◆ **TO DO**: Could you reproduce the material word for word, starting at its very first line and ending at the line that contains "In order to click on emitter-name: blockshine001", with that line included?
-.-.-
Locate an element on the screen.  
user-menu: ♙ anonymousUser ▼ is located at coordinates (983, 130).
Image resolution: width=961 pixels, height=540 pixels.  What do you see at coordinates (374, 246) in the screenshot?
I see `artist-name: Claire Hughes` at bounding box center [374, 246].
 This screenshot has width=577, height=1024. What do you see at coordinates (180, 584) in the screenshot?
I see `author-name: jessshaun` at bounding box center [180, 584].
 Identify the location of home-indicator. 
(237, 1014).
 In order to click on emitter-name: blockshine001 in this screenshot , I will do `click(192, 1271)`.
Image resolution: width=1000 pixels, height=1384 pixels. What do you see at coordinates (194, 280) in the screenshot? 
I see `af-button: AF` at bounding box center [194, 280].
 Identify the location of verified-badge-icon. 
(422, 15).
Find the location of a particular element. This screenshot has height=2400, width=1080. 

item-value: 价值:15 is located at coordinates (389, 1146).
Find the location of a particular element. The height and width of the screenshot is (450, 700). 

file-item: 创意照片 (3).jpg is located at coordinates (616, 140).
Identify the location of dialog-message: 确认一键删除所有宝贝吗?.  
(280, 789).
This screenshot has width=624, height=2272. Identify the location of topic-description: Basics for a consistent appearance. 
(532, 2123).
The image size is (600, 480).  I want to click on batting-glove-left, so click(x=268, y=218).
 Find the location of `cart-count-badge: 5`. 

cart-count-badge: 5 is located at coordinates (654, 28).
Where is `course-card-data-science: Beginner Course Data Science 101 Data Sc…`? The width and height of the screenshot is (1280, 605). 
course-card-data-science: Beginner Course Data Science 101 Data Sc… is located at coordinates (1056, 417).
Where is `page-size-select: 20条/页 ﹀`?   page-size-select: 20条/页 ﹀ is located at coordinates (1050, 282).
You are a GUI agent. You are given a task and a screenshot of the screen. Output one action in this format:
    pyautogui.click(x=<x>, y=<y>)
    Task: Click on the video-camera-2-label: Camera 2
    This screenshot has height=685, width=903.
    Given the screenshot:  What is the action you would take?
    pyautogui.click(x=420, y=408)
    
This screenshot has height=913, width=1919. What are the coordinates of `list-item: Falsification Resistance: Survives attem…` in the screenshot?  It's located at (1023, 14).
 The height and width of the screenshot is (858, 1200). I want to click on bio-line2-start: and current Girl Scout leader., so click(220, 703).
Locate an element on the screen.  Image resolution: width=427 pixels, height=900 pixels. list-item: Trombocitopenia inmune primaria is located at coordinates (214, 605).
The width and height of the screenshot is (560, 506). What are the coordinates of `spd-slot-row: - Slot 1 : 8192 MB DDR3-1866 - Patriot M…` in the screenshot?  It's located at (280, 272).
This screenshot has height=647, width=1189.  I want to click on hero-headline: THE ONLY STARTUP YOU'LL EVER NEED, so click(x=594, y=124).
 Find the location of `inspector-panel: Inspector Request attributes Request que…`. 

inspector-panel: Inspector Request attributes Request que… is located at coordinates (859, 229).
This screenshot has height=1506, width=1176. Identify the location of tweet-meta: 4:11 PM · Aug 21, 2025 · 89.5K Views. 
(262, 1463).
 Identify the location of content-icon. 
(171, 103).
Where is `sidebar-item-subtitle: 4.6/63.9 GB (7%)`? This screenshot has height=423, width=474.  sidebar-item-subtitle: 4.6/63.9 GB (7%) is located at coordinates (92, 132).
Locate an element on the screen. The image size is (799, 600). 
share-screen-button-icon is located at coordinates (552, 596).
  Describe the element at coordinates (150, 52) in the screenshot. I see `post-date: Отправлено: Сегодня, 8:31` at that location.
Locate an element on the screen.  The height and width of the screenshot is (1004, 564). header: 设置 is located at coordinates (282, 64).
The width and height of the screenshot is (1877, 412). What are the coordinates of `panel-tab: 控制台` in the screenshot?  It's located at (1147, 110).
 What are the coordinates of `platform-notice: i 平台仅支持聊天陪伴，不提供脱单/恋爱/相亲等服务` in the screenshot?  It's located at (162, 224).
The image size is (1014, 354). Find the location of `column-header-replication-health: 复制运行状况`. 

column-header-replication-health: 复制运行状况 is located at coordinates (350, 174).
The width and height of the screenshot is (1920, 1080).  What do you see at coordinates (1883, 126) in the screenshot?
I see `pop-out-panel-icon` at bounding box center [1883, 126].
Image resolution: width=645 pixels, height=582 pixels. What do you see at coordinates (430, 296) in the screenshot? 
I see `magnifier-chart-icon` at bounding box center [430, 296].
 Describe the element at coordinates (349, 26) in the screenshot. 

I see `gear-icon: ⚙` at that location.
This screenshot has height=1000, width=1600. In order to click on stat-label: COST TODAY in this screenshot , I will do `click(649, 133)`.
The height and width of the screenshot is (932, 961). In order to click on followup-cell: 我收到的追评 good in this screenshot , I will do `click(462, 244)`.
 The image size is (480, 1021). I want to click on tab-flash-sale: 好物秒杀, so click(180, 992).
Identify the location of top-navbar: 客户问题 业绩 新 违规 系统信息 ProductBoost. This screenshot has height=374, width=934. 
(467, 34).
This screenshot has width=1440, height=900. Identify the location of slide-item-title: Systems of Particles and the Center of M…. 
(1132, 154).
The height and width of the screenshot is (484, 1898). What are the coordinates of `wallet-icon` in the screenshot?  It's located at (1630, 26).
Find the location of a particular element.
-.-.-
◆ **RESPONSE BOX**:
Locate an element on the screen.  
user-menu: ♙ anonymousUser ▼ is located at coordinates (983, 130).
Image resolution: width=961 pixels, height=540 pixels.  What do you see at coordinates (374, 246) in the screenshot?
I see `artist-name: Claire Hughes` at bounding box center [374, 246].
 This screenshot has width=577, height=1024. What do you see at coordinates (180, 584) in the screenshot?
I see `author-name: jessshaun` at bounding box center [180, 584].
 Identify the location of home-indicator. 
(237, 1014).
 In order to click on emitter-name: blockshine001 in this screenshot , I will do `click(192, 1271)`.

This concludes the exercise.